1. Conformément à l'arrêté législatif du Grand Conseil du canton de Genève du 4 février 1956 et à la décision du Grand Conseil du canton de Vaud du 28 novembre 1962, ces deux cantons adressèrent chacun à l'Assemblée fédérale une initiative cantonale visant à compléter le code des obligations par des dispositions spéciales réglant le bail commercial. Le 29 décembre 1964, nous vous avons présenté un rapport sur ces deux initiatives (FF 1964 II1704), dans lequel nous arrivions à la conclusion qu'il n'y avait pas lieu de leur donner suite pour le moment. Lors de la discussion de ce rapport par les chambres, ces deux initiatives furent biffées de la liste des objets à traiter conformément à l'article 21 de la loi sur les rapport entre les conseils.

2. A la fin de notre rapport sur ces deux initiatives (FF 1964II1716), nous envisagions comme solution possible d'autoriser par une loi les cantons à déclarer applicables sur leur territoire les dispositions sur le bail commercial insérées dans le code des obligations. Nous exposions que pour savoir si une telle réglementation serait opportune, il faudrait consulter en tout cas les cantons et peut-être les milieux intéressés. Par une motion du 14 juin 1965 adoptée par les deux conseils, M. Alfred Borei, député au Conseil des Etats, de Genève, invita le Conseil fédéral à présenter un projet de loi conformément à la solution préconisée dans le rapport susmentionné. L'auteur de la motion fut d'accord avec nous qu'il fallait avant toute chose consulter les cantons.

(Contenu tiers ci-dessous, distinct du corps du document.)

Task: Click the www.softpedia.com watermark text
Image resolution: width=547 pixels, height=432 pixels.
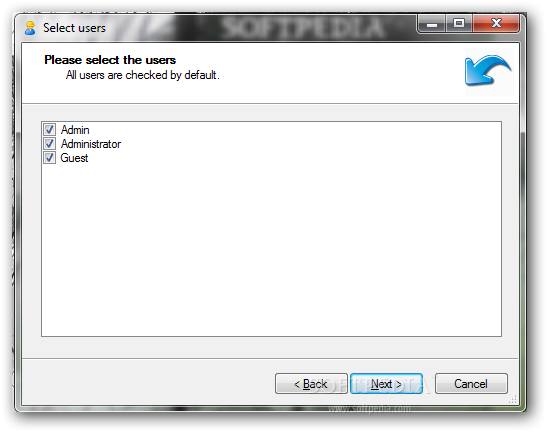Action: coord(370,408)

En outre, le 28 juin 1966, le Conseil national adopta un postulat Schaffer du 24 mars 1966 qui invite le Conseil fédéral «à préparer la revision des dispositions sur le bail commercial de façon qu'elles contiennent non seulement des règles à appliquer librement par les cantons mais aussi des règles minimales obligatoires sur tout le territoire de la Confédération et tenant compte de la situation actuelle».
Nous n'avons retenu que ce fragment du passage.